The term was first used in regard to poetry by Jean Moréas in 1886 when he published his Symbolist manifesto in the literary supplement of Le Figaro. Moréas was referring to the ‘decadent’ poets, Baudelaire, Mallarmé, Verlaine and others. The poetry of Edgar Alan Poe as well as his tales of horror were also influential. Mallarmé wrote ‘to name an object is to suppress three quarters of the enjoyment of the poem that comes from the delight of divining, little by little – to suggest it, there is the dream’. The ‘symbol’ in Symbolism therefore refers to an unknown quality – a value that hovers out of reach.

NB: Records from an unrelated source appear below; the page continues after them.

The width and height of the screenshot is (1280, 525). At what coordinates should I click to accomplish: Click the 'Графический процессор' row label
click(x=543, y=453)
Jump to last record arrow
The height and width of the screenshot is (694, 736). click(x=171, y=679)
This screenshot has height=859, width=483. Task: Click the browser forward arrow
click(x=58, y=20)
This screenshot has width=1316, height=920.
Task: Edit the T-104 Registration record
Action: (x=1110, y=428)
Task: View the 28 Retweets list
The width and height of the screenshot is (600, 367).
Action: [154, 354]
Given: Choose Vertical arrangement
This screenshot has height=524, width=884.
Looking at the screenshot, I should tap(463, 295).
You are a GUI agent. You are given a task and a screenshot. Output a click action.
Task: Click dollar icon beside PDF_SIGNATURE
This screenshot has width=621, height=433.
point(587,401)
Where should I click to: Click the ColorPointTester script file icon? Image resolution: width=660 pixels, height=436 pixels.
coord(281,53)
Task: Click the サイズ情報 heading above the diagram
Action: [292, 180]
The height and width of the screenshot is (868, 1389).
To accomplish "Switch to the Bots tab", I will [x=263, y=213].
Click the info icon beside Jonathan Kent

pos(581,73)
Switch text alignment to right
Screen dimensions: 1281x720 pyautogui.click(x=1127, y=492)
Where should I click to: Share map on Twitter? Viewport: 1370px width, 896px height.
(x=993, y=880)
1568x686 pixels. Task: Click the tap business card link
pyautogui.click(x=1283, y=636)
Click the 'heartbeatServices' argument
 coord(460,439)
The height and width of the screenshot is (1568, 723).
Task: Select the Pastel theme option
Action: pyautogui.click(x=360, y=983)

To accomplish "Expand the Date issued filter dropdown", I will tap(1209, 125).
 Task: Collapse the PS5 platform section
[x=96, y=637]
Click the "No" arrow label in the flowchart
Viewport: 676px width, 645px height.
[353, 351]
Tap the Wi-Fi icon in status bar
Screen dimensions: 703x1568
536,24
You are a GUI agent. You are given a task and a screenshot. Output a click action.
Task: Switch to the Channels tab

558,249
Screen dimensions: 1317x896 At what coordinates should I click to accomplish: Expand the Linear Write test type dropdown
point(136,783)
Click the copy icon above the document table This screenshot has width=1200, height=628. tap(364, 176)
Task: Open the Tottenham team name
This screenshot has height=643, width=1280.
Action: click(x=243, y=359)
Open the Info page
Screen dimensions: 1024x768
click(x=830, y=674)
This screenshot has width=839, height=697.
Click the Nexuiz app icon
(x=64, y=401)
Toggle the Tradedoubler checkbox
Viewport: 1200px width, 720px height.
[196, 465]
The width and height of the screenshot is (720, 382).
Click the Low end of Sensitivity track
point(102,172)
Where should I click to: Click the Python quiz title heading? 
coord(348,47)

In the visual arts an ill defined mood, a sensibility, during the previous twenty years or so, led to the production of paintings which were retrospectively identified as Symbolist. In particular, the work of Pierre Puvis de Chavannes, Gustave Moreau, Edward Burne-Jones and Arnold Böcklin. The work of these artists fed the next generation of Symbolist painters who were opposed to nineteenth century industrial and commercial reality – searching for something transcendent – visionary, poetical, sometimes religious, sometimes satanic. As a reaction against the Industrial Revolution, Symbolism gave voice to the yearning for an idealised past and pitted itself against Naturalism and Impressionism, embracing myth, mysticism and allegory, often rejecting perceived reality in order to grasp at a meaning beyond the possibilities of depiction.